EXERCISE MATERIAL:
-------------------------

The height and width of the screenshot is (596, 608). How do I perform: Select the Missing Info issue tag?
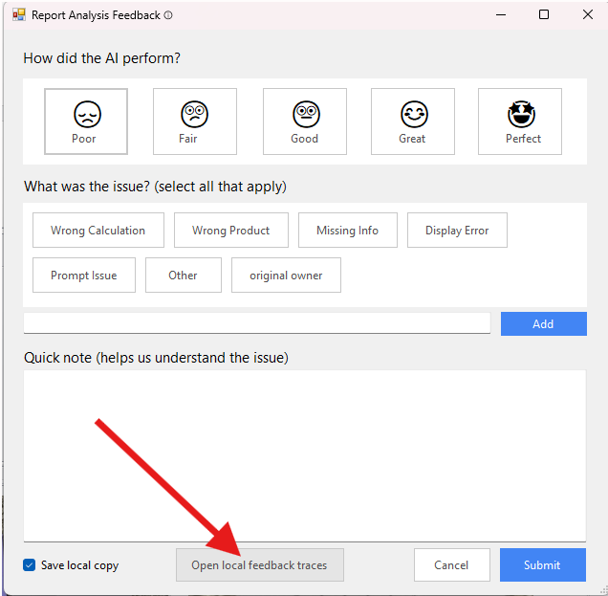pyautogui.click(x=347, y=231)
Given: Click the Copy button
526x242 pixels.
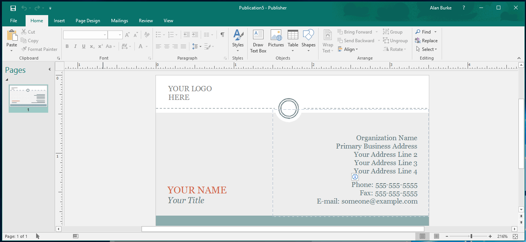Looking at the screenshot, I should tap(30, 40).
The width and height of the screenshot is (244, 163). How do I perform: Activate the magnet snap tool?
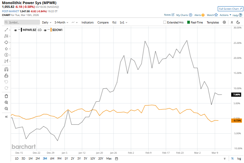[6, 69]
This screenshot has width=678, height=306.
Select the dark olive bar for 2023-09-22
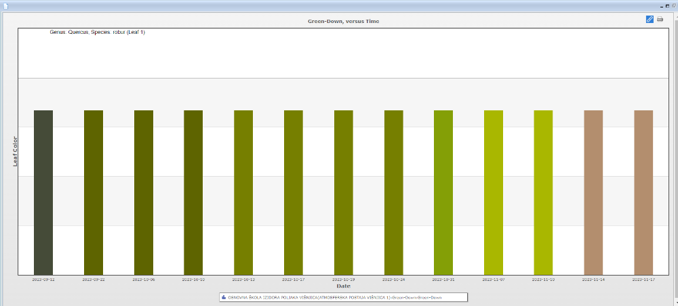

-------------------------

WHAT IS BEING ASKED: I'd like the material duplicated exactly, without its pictures.

YOUR SOLUTION:
The height and width of the screenshot is (596, 608). How do I perform: Select the Missing Info issue tag?
pyautogui.click(x=347, y=231)
Given: Click the Copy button
526x242 pixels.
Looking at the screenshot, I should tap(30, 40).
The width and height of the screenshot is (244, 163). How do I perform: Activate the magnet snap tool?
[6, 69]
This screenshot has width=678, height=306.
Select the dark olive bar for 2023-09-22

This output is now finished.